=== Begin Enclosure ===

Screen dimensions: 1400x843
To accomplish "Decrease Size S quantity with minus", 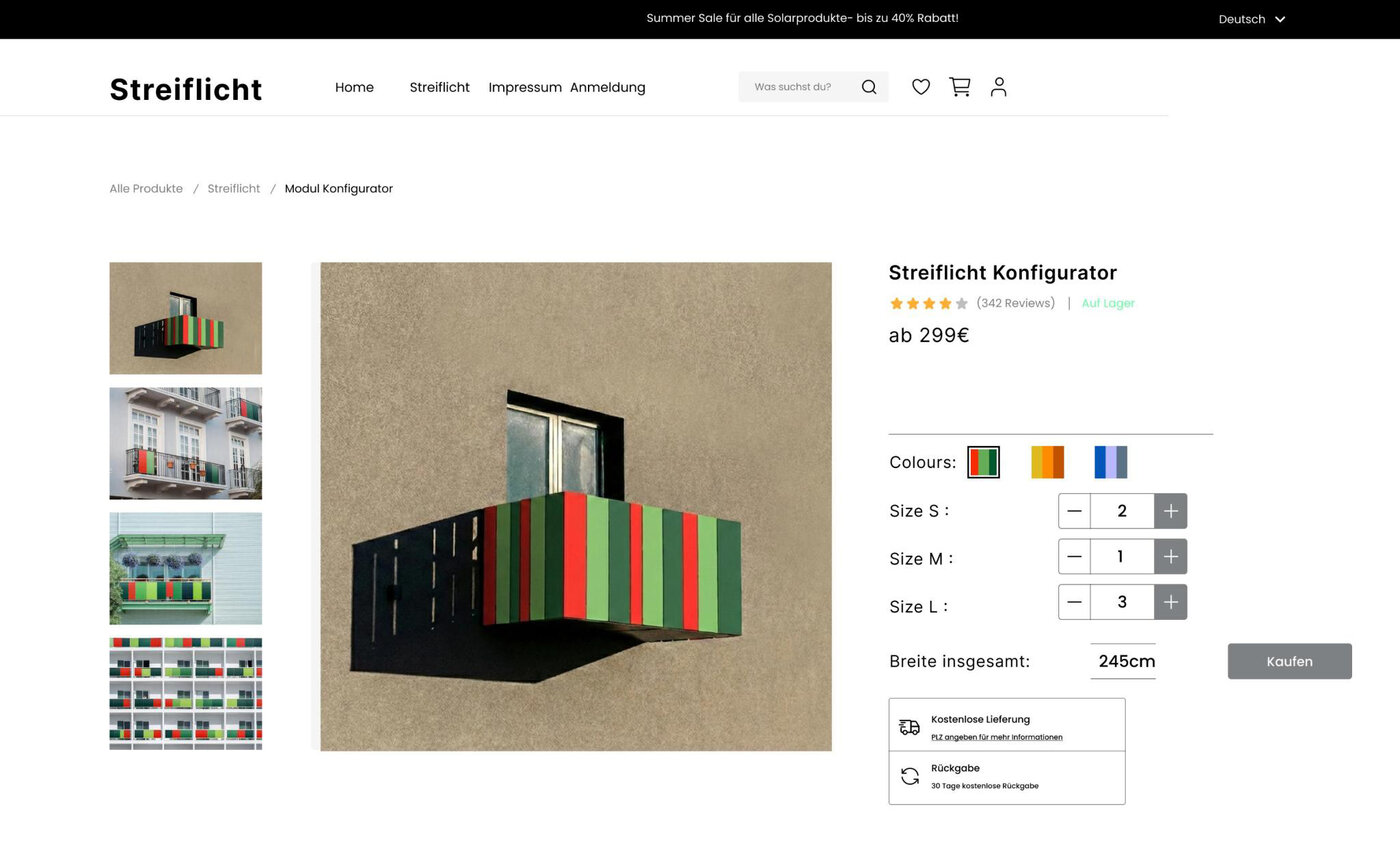I will point(1074,511).
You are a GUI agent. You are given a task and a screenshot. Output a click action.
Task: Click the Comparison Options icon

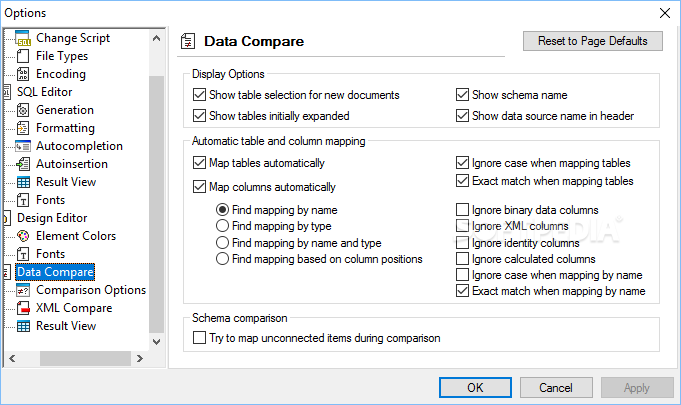[23, 290]
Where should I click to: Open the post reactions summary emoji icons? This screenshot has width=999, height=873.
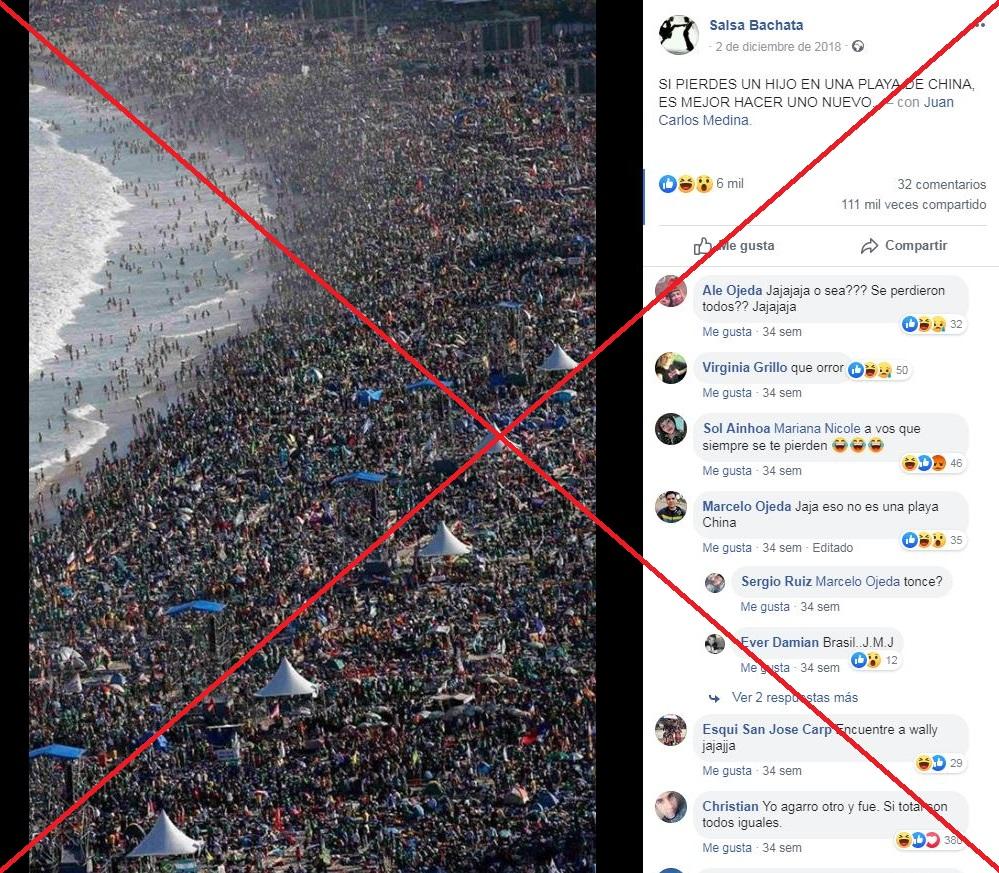point(686,184)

=== End Enclosure ===

• _ASSIGNED TASK_
No pictures belong in the answer. It must repeat exactly the lines from the line with "Task: Click the Comparison Options icon" through the final line of the records.

• _ANSWER FOR THIS EXERCISE_
Task: Click the Comparison Options icon

[23, 290]
Where should I click to: Open the post reactions summary emoji icons? This screenshot has width=999, height=873.
point(686,184)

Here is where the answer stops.